My solution for now has been to create a process, that monitors all nodes that are above each node in hierarchy and if any of them are online, can be pinged, the process calls erlang:halt() to terminate the standby node. It works for simple situations, but maybe someone can tell me if there is a better way? I found a similar problem described on Elixir forum so it probably a known erlang problem without an easy solution. https://elixirforum.com/t/distributed-application-network-split/10007

If during a network split you don't want to have two nodes running in parallel I'm guessing an outside monitoring application needs to be used?

The second major issue is heart. If heart is turned on, as is, the failover never happens. If heart is running with a sleep before it calls start it stops the failover node when it calls the application start. So even when it can't start the master, do to it not having access to vital resources for example, it stops the failover node, and doesn't bring it back up after it fails to start the master. I don't know if heart is not supposed to be used with a distributed application or if there is an option to run some erlang code to check if the resources are available before attempting a start the node and before stopping the failover node?

The documentation on heart is not great. Very hard to find any examples of HEART_COMMAND. I found a way to set the HEART_COMMAND to a script from within my application, but there is a limit to how long the argument can be, and it's not as long as stated in the documentation from what I can tell. This for example sets a sleep timer for 60 seconds before calling application start again. It doesn't solve any issues, because in 60 seconds it stops the failover node and hangs if master node can't start. heart:set_cmd("sleep 60; ./bin/myapp start")

The solution I've ended up with for now is letting heart of the main release start another release, a pre-loader, which does a preliminary check that all resources are available and if they are it starts the main release-application, and if they are not it continues checking forever. This way the main app is running on the failover node without interruption.
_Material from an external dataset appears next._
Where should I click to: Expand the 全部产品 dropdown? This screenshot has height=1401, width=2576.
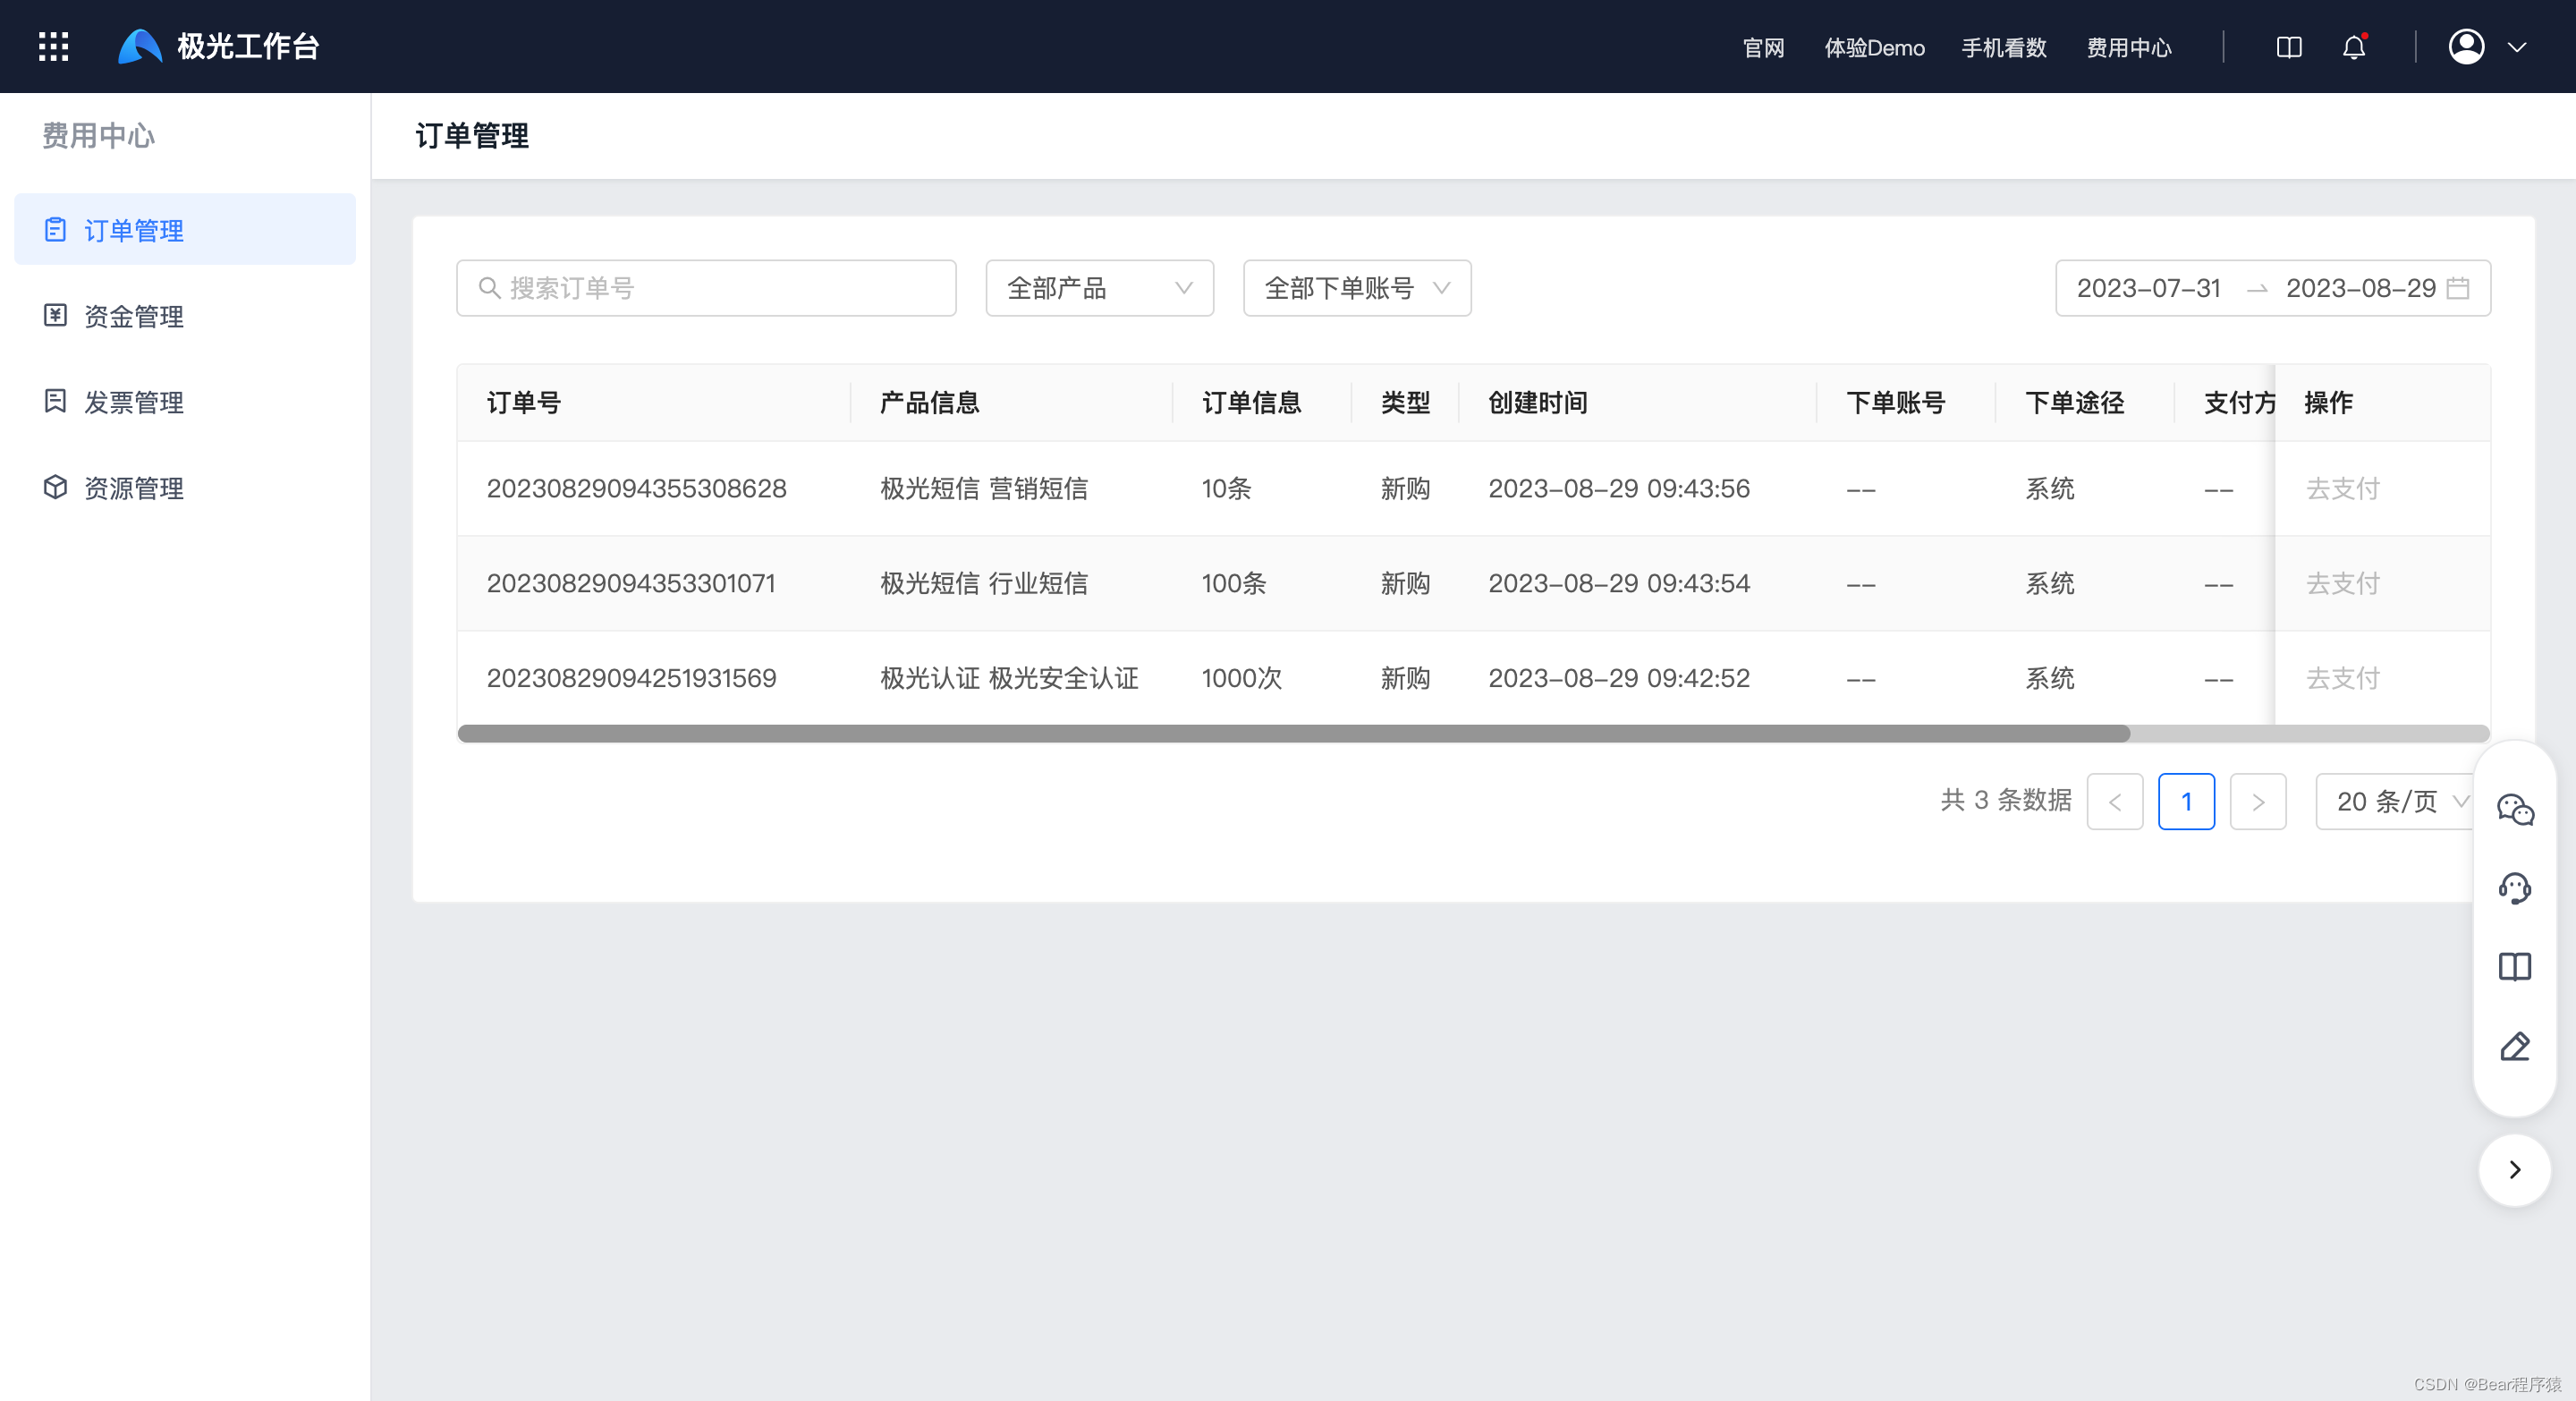[x=1099, y=288]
So the main release has heart turned on, and the pre-loader does not. I ended up using a bash script file because I needed to do more work than I could fit in the heart:set_cmd/1, so I'm still calling heart:set_cmd(Dir ++ "/priv/myHeartScript.sh " ++ Arg1 ++ " " ++ Arg2), but don't get carried away with the Args as there is a limit on size! I also used Environment Variables which I set in vm.args using -env to pass data to the script, such as the pre-loader path/name. This allowed me to avoid having to edit the scrip too during deployment.

If anyone has a better solution PLEASE let me know.

UPDATE

The team at Erlang Solutions was kind enough to shed some light onto the subject. Basically, nobody they know uses the Erlangs built in distributed model. Everything revolves around the data, and as long as it is available on redundant databases you can spin up new applications anytime. They recommend using the cloud hosts that can spin up new servers when one goes down or use a redundant node design, so have 5 nodes up in parallel and if a few go down you can restart them manually or by other means.

As for me, I can say that getting heart to start a pre-loader release/app gets the job done but it gets complicated fast. To launch the app now requires provisioning several extra sys.config/vm.args/rebar.config files. I will be looking into their suggestions for the next iteration.

UPDATE

Moved away from using Erlang distributed model. Using RabbitMQ to send heartbeats to all nodes, including itself. If a node is receiving heartbeats from itself and no other node it's the master, if receiving more than one use any attribute like node name to chose the master. You don't have to use RabbitMQ, but you need to make sure all nodes can reach the same destination and consume from it.

Also, devOps oppose using heart. They prefer to use standard Linux tools to monitor application status and restart it after crash or a server reboot.

Ashlan answered 12/4, 2018 at 21:31 Comment(6)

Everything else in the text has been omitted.